The S and DPL fields specify that the segment is not a system segment and its privilege level is equal to 3; it can thus be accessed both in Kernel Mode and in User Mode. The corresponding Segment Selector is defined by the _ _USER_CS macro.

·         A user data segment shared by all processes in User Mode. The fields of the corresponding Segment Descriptor in the GDT have the following values:

o        Base = 0x00000000

o        Limit = 0xfffff

o        G (granularity flag) = 1, for segment size expressed in pages

o        S (system flag) = 1, for normal code or data segment

o        Type = 2, for data segment that can be read and written

o        DPL (Descriptor Privilege Level) = 3, for User Mode

o        D/B (32-bit address flag) = 1, for 32-bit offset addresses

This segment overlaps the previous one: they are identical, except for the value of Type. The corresponding Segment Selector is defined by the _ _USER_DS macro.

·         A Task State Segment (TSS) for each processor. The linear address space corresponding to each TSS is a small subset of the linear address space corresponding to the kernel data segment. All the Task State Segments are sequentially stored in the init_tss array; in particular, the Base field of the TSS descriptor for the nth CPU points to the nth component of the init_tss array. The G (granularity) flag is cleared, while the Limit field is set to 0xeb, since the TSS segment is 236 bytes long. The Type field is set to 9 or 11 (available 32-bit TSS), and the DPL is set to 0, since processes in User Mode are not allowed to access TSS segments. You will find details on how Linux uses TSSs in Section 3.3.2.

·         A default Local Descriptor Table (LDT) that is usually shared by all processes. This segment is stored in the default_ldt variable. The default LDT includes a single entry consisting of a null Segment Descriptor. Each processor has its own LDT Segment Descriptor, which usually points to the common default LDT segment; its Base field is set to the address of default_ldt and its Limit field is set to 7. When a process requiring a nonempty LDT is running, the LDT descriptor in the GDT corresponding to the executing CPU is replaced by the descriptor associated with the LDT that was built by the process. You will find more details of this mechanism in Chapter 3.

·         Four segments related to the Advanced Power Management (APM) support. APM consists of a set of BIOS routines devoted to the management of the power states of the system. If the kernel supports APM, four entries in the GDT store the descriptors of two data segments and two code segments containing APM-related kernel functions.

Figure 2-5. The Global Descriptor Table

figs/ULK2_0205.gif

In conclusion, as shown in Figure 2-5, the GDT includes a set of common descriptors plus a pair of segment descriptors for each existing CPU — one for the TSS segment and one for the LDT segment. For efficiency, some entries in the GDT table are left unused, so that segment descriptors usually accessed together are kept in the same 32-byte line of the hardware cache (see Section 2.4.7 later in this chapter).
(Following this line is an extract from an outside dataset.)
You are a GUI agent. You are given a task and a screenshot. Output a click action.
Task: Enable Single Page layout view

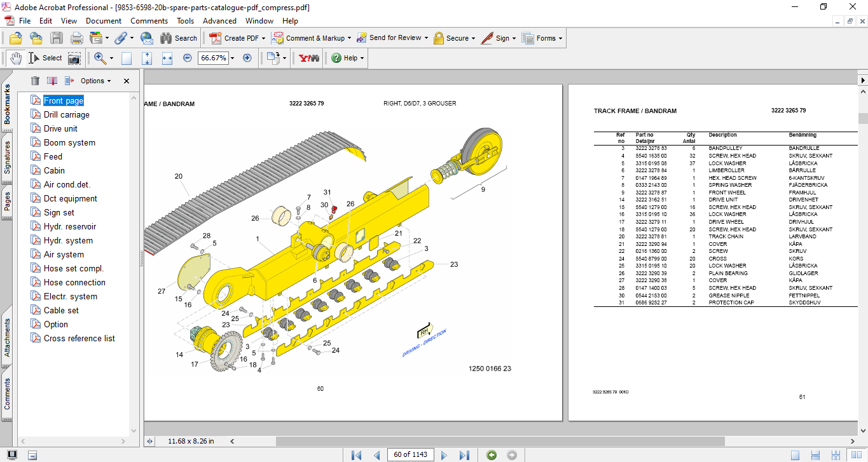pyautogui.click(x=795, y=455)
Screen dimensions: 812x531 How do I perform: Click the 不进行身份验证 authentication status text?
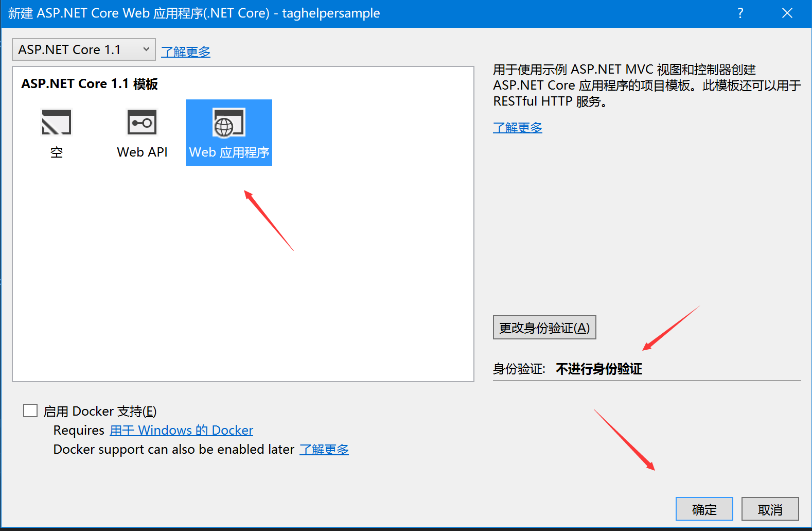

As stated earlier, the Current Privilege Level of the CPU indicates whether the processor is in User or Kernel Mode and is specified by the RPL field of the Segment Selector stored in the cs register. Whenever the CPL is changed, some segmentation registers must be correspondingly updated. For instance, when the CPL is equal to 3 (User Mode), the ds register must contain the Segment Selector of the user data segment, but when the CPL is equal to 0, the ds register must contain the Segment Selector of the kernel data segment.

A similar situation occurs for the ss register. It must refer to a User Mode stack inside the user data segment when the CPL is 3, and it must refer to a Kernel Mode stack inside the kernel data segment when the CPL is 0. When switching from User Mode to Kernel Mode, Linux always makes sure that the ss register contains the Segment Selector of the kernel data segment.